The government unveiled its £625m plan to train 60,000 new construction workers over four years, aiming to support its target of building 1.5m homes by 2029. The initiative includes funding for apprenticeships, technical colleges and skills bootcamps to address labour shortages in the sector.
Clive said that these measures don’t come close to solving Britain’s skills crisis, with the government already reducing its target of building 1.3m homes.
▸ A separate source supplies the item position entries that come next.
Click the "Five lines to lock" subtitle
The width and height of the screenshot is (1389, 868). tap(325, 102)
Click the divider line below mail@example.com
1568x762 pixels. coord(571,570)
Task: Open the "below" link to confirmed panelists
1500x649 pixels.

Clive stated: “The government’s plan to train 60,000 new construction workers is a step in the right direction, but it doesn’t come close to solving Britain’s skills crisis. Fix Radio’s own National Construction Audit shows that nearly half a million Brits have already faced year-long waits for a builder or handyman, while a further 300,000 have waited just as long for a roofer. The industry is also already short-staffed, and with one in five tradespeople over 50 and a third of the workforce set to leave by 2030, the gap is only going to grow. We need 225,000 extra workers by 2027 just to meet current demand – 60,000 barely makes a dent.
“Decades of neglect have led us here. Schools have pushed universities over trade careers and it’s had a lasting impact – 65% of Brits say they were never encouraged to enter the trades, and apprenticeship numbers are plummeting. Just 1% of 16-17-year-olds took T-Levels in 2022, and completed apprenticeships have fallen from 12,420 in 2018 to just 7,700 in 2022. With demand for housing growing and major infrastructure projects in the pipeline, Britain is staring down a shortfall of 250,000 tradespeople, putting £98 billion of economic growth at risk.
“If the government is serious about hitting its 1.5m homes target, though it has admitted that it’s more likely to be 1.3m, it needs to stop treating construction as an afterthought. That means real investment in apprenticeships, better incentives for young people to join the trades, and a strategy to keep skilled workers in the industry. The workforce isn’t just shrinking – it’s ageing, and unless we make construction an attractive career, the crisis will deepen.”